### TRECHO SELECIONADO
O Toque de Bola decidiu aprofundar um pouco mais as questões cruciais no jogo que determinou a eliminação do Brasil na Copa do Mundo – empate em 1 a 1 diante da Croácia, com Neymar marcando um golaço no final do primeiro tempo da prorrogação e a Croácia empatando a quatro minutos do fim do segundo tempo da prorrogação, num contra-ataque, com Petkovic. Nos pênaltis, a Croácia venceu por 4 a 2.
Logo depois do jogo, torcedores questionaram muito. Como sofrer um gol de contra-ataque faltando tão pouco tempo? O que faltou para a seleção brasileira vencer?
O Toque de Bola decidiu aprofundar esta análise e consultou professores, doutores e estudiosos do futebol, para saber:
Qual novidade ou tendência importante no conceito tático das equipes nesta Copa do Mundo?
O que chamou mais a atenção na parte tática na Copa (até aqui)?
E, naturalmente, pedimos uma leitura diferente destes estudiosos sobre o desempenho da seleção brasileira e, especificamente, o lance do gol de empate da Croácia, que o torcedor brasileiro ainda custa a acreditar que a equipe tenha sofrido naquelas circunstâncias.
O professor de futebol da Universidade Federal de Juiz de Fora, Felippe Cardoso, abordou aspectos muito interessantes. Confira:
NOVIDADES E TENDÊNCIAS NO CONCEITO TÁTICO NA COPA
Ataques pelas pontas
“Interessante essa questão porque talvez esse seja um momento muito marcante, não só pela eliminação do Brasil, mas também porque a gente começa a observar algumas características que têm dado certo na Copa do Mundo e algumas tendências que a expectativa é que elas venham para ficar, estruturalmente falando, principalmente no que diz respeito à questão tática. A primeira coisa que marca é observar que o futuro está muito associado com os ataques pelas pontas. Se nós observarmos a maioria do número de gols que saiu nesta Copa do Mundo saiu em jogadas que aconteceram pelas pontas e a tendência voltando é o drible, o um contra um, ele ainda hoje ele se tornou o principal fator para rompimento de linhas para que a equipe possa avançar”.

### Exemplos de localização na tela
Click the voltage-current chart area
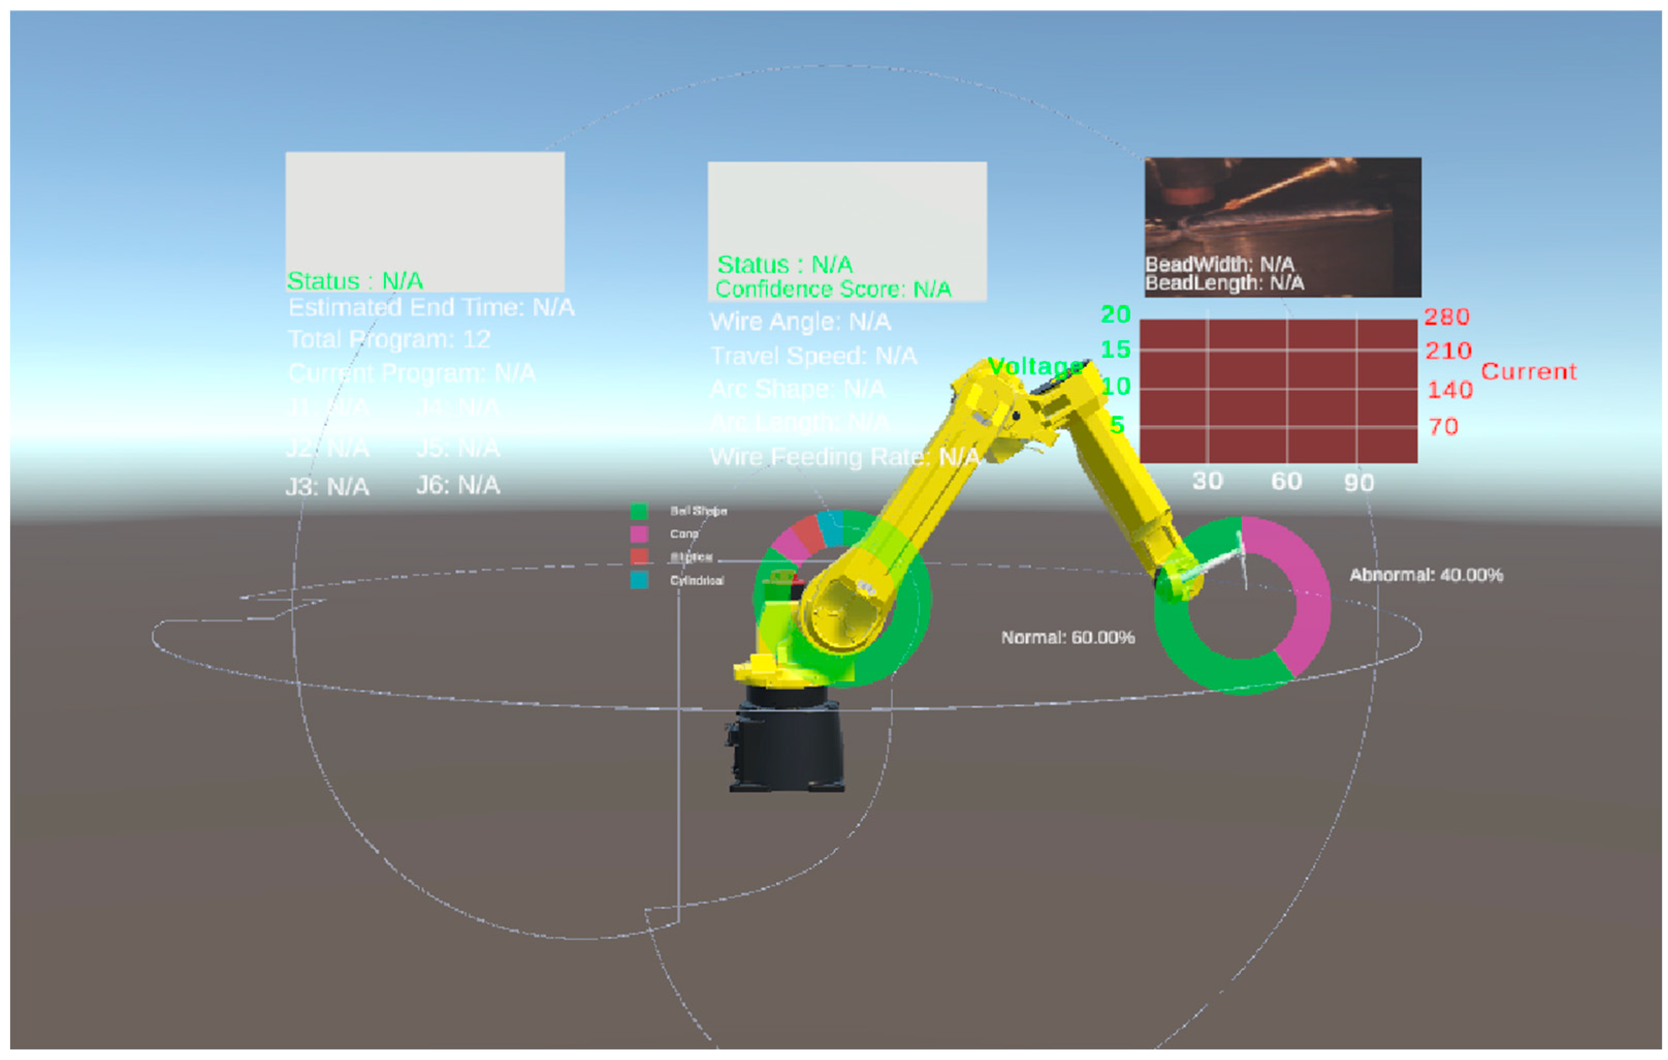The width and height of the screenshot is (1668, 1060). (1278, 391)
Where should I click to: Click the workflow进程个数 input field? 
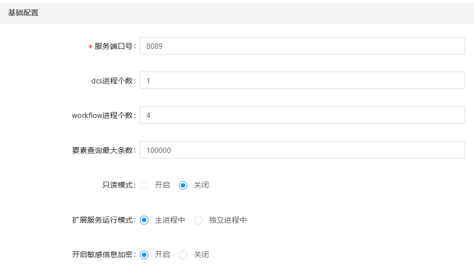(x=302, y=115)
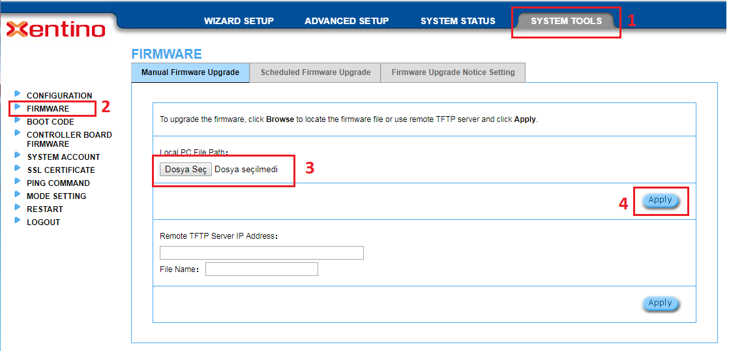
Task: Switch to Scheduled Firmware Upgrade tab
Action: click(316, 72)
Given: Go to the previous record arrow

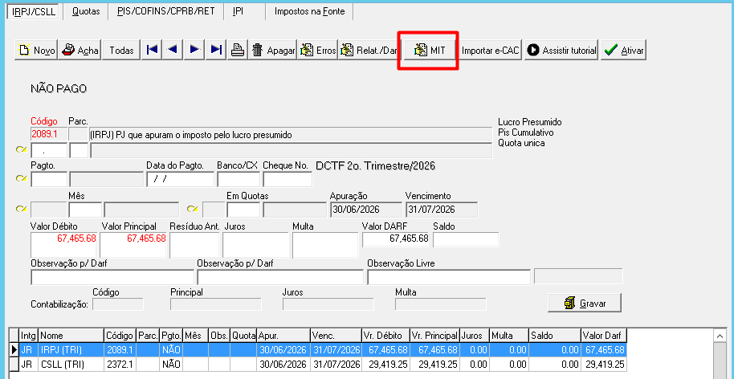Looking at the screenshot, I should [173, 50].
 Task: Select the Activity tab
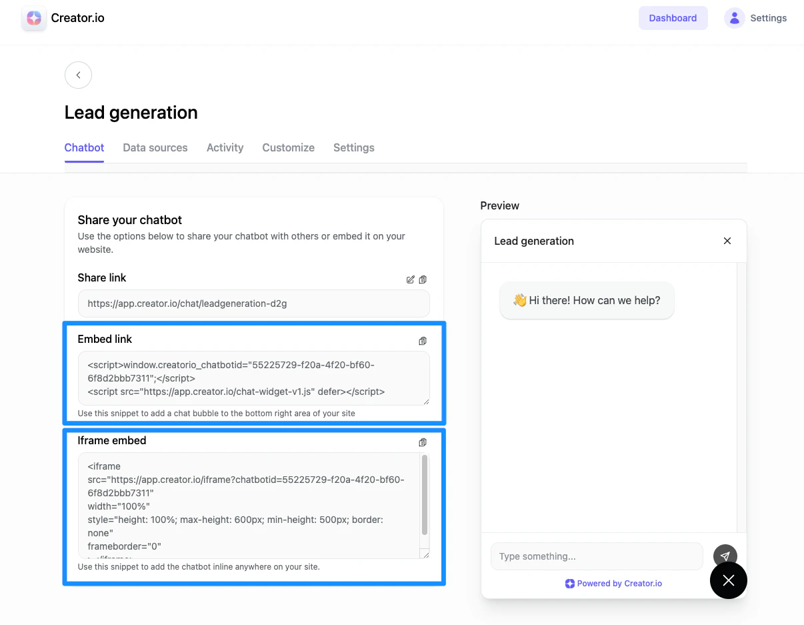(225, 147)
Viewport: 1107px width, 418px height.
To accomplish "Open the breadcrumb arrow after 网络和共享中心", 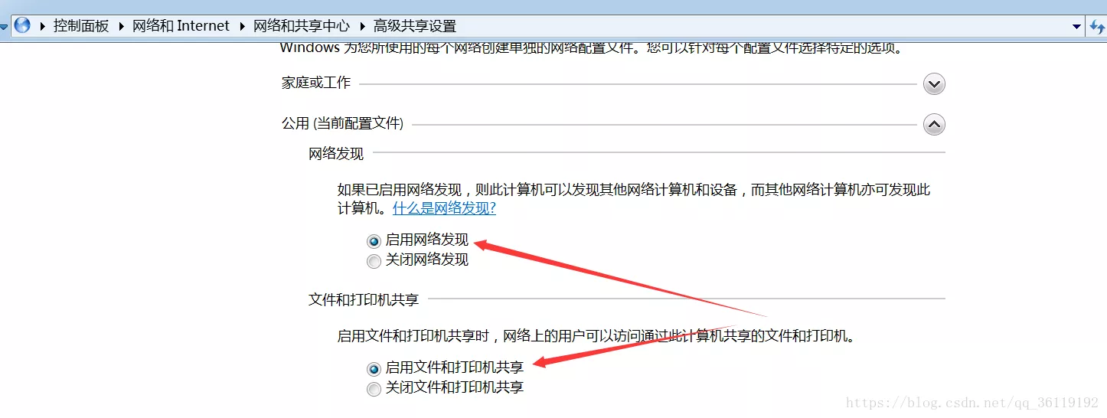I will pos(362,26).
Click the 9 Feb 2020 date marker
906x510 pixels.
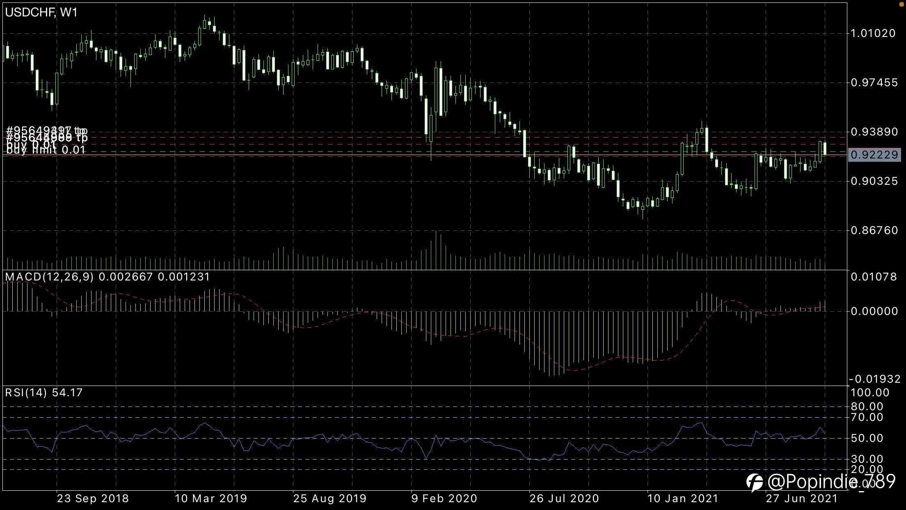(444, 499)
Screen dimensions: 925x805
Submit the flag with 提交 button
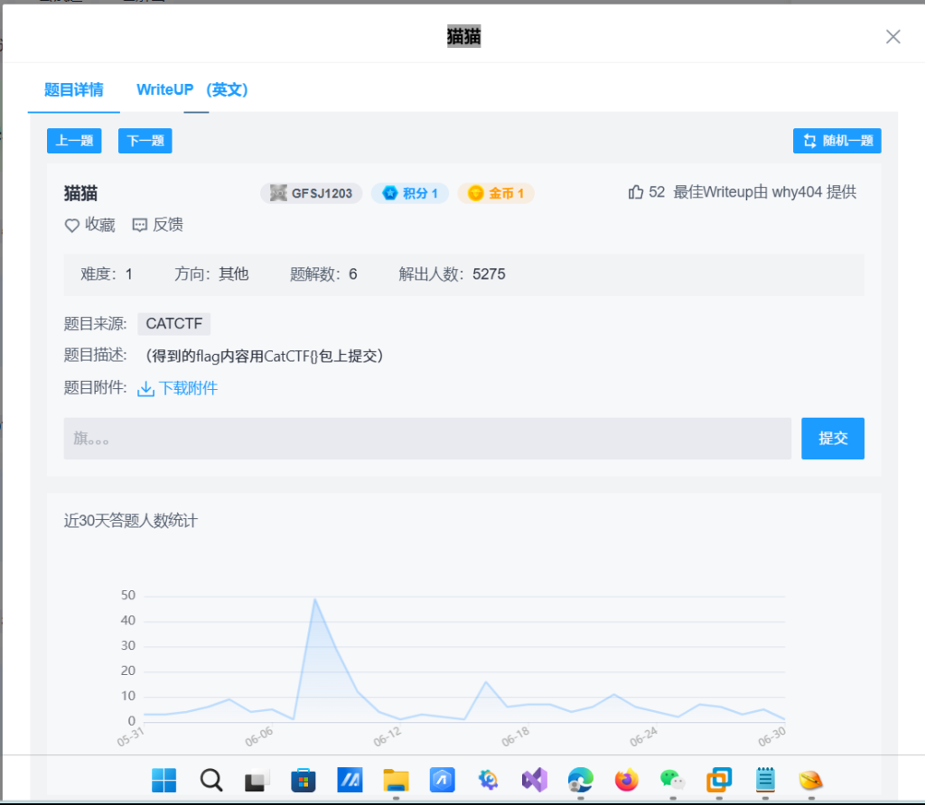(x=832, y=439)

### INSTRUÇÃO
Cite o trecho da reportagem sobre a eliminação do Brasil na Copa que vai de "O Toque de Bola decidiu aprofundar esta" até "sofrido naquelas circunstâncias.". As linhas são um material à parte, independente da reportagem.

### RESPOSTA ABAIXO
O Toque de Bola decidiu aprofundar esta análise e consultou professores, doutores e estudiosos do futebol, para saber:
Qual novidade ou tendência importante no conceito tático das equipes nesta Copa do Mundo?
O que chamou mais a atenção na parte tática na Copa (até aqui)?
E, naturalmente, pedimos uma leitura diferente destes estudiosos sobre o desempenho da seleção brasileira e, especificamente, o lance do gol de empate da Croácia, que o torcedor brasileiro ainda custa a acreditar que a equipe tenha sofrido naquelas circunstâncias.